The battle will be swift and silent, but deadly.
posted by zippy at 9:59 AM on August 19, 2012


"fizzle"?
posted by eustatic at 10:12 AM on August 19, 2012


Fo' shizzle.
posted by zippy at 10:28 AM on August 19, 2012


There is a theory, isn't there, that common words are often grammatically irregular because they get learned early and repeated often (and so preserve old forms that got simplified/regularised out for less common words).

What would that tell us about the amazing long-term constancy of 'fart'?
posted by Segundus at 10:37 AM on August 19, 2012


That people use the word often, probably because they've always made fart jokes (previously)
posted by the man of twists and turns at 10:44 AM on August 19, 2012


What would that tell us about the amazing long-term constancy of 'fart'?

Not much, since "fart" is not grammatically irregular: To fart, farted, have farted.

Perhaps we should irregularize it to strengthen it to its original glory!
I propose: To fart, furt, have forten.
posted by sour cream at 10:48 AM on August 19, 2012 [3 favorites]

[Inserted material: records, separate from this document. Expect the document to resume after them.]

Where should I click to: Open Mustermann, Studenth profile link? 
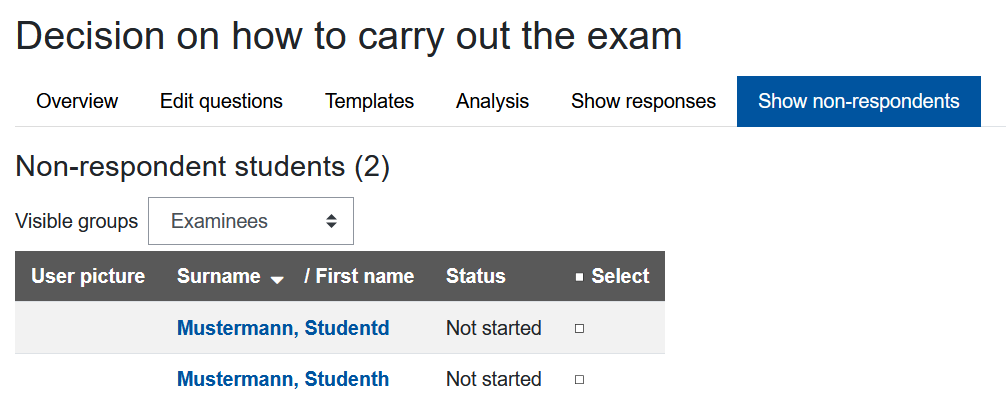point(283,379)
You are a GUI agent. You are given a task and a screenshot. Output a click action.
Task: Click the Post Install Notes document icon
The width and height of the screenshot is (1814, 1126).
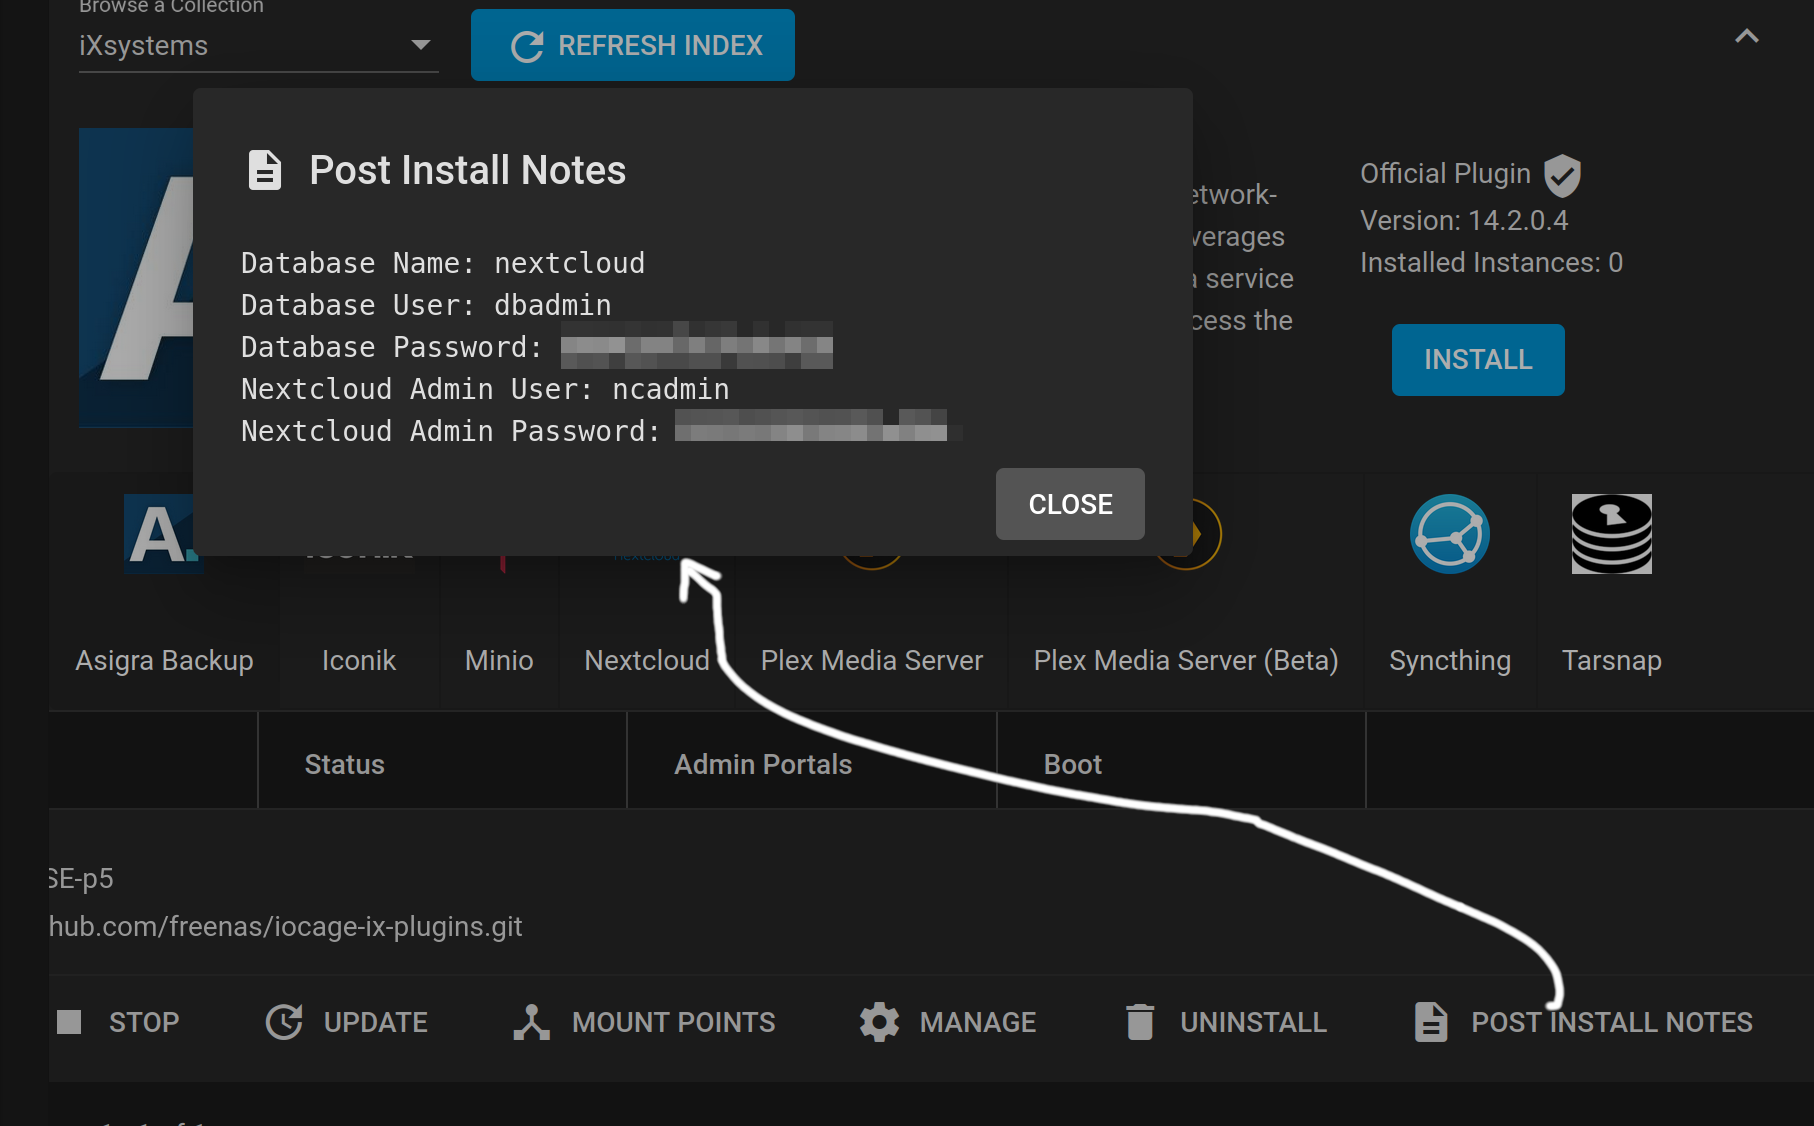click(x=1431, y=1022)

so, I can do this in high C....watch.

....oops...

excuse me for a minute.
posted by mule98J at 11:29 AM on August 19, 2012


The great god Thor was duped by a giant and spent a night in a mitten, which he took for a house. He was so frightened, as his adversary put it, that he dared neither sneeze nor “fist.”
This is the perfect script for Thor 3.
posted by elgilito at 11:38 AM on August 19, 2012 [1 favorite]

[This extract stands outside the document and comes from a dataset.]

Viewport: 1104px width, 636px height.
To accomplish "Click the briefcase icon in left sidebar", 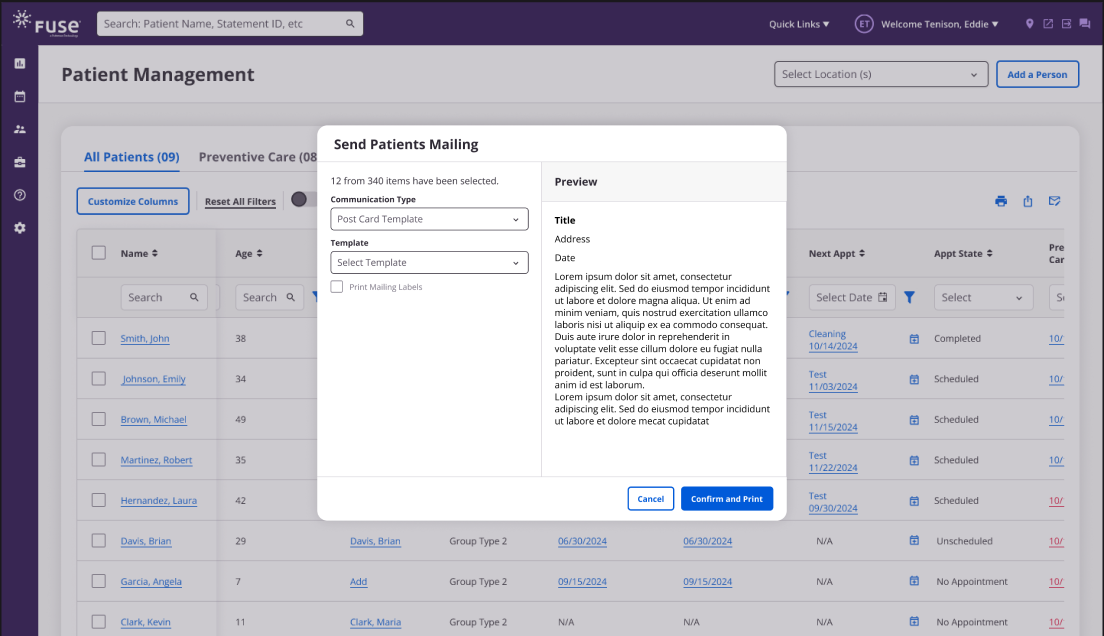I will 19,162.
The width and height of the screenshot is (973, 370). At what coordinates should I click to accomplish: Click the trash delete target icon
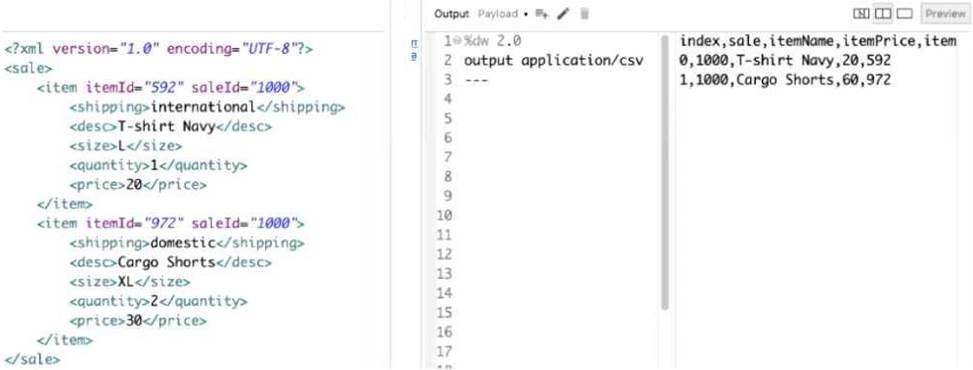pyautogui.click(x=584, y=14)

MetaFilter: fart and fist.
posted by Splunge at 12:07 PM on August 19, 2012 [1 favorite]


“Anal Death Throes” by Crepitus Mortis wasn't as good as their early EPs.
posted by acb at 12:09 PM on August 19, 2012


I liked the illustration of 'professional farters' performing at a feast in Ireland long ago. I never heard of such a thing! Amazing!
posted by Katjusa Roquette at 2:45 AM on August 20, 2012




I have a pass that allows me to fahrt pretty much everywhere in Switzerland. It's a sort of "Fahrschein". So if a Fahrschein allows you to fahrt, an Angelschein allows you to fish, what were all those monkeyscheins my dad complained of, all about?